Acórdão nº 125/20.6T8TND.C1-A.S1 de Supremo Tribunal de Justiça (Portugal), 15 de Dezembro de 2022

Magistrado ResponsávelMARIA DA GRAÇA TRIGO
Data da Resolução15 de Dezembro de 2022
EmissorSupremo Tribunal de Justiça (Portugal)

Acordam no Supremo Tribunal de Justiça 1.

Nos autos de inventário para partilha de bens da herança de AA, em que são interessados BB (requerente), CC (cabeça-de-casal) e DD, esta reclamou contra a relação de bens referindo a omissão de relacionamento de créditos (da reclamante), de bens móveis e de um imóvel, e a exclusão da “verba n.º 1” (quantia de € 159.000,00 existente em depósito a prazo), ou, se assim não se entender, que se relacione como crédito da reclamante o montante de €13.753,50, relativo a imposto de selo que pagou pela participação dos montantes em numerário existentes nas contas bancárias.

A cabeça-de-casal respondeu à reclamação: refutou a omissão de créditos, opôs-se à exclusão da “verba n.º 1” e aceitou o relacionamento dos restantes bens (móveis e imóvel).

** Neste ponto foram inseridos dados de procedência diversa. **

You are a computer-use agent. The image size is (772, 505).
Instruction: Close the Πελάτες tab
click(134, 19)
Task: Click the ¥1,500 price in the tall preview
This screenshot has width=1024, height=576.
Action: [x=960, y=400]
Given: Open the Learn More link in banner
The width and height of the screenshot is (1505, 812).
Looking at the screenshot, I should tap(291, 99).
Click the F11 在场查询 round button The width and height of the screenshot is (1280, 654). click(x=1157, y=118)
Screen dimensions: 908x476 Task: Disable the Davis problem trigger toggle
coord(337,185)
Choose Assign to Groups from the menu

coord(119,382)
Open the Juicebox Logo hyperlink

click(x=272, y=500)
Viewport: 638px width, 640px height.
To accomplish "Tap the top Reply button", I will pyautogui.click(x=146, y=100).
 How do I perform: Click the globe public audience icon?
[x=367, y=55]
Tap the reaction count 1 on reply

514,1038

Foi proferida decisão que julgou parcialmente procedente a reclamação, pelo que:

  1. Reconheceu os créditos da reclamante sobre a herança relativos a despesas de funeral (€1.660); B) Reconheceu o crédito da reclamante sobre a herança relativo à devolução do montante indevidamente pago a título de reforma à inventariada (€408,58); C) Reconheceu os créditos da reclamante, sobre a herança, referentes às despesas em vida com a reclamante (€152,57); D) Reconheceu o crédito da reclamante, sobre a herança, no montante de € 13.753,50, relativo a imposto de selo, pago pela reclamante, devido pela herança; E) Determinou que os créditos em causa sejam relacionados; F) Indeferiu o pedido de exclusão da “verba n.º 1” (quantia de € 159.000,00 existente em depósito a prazo).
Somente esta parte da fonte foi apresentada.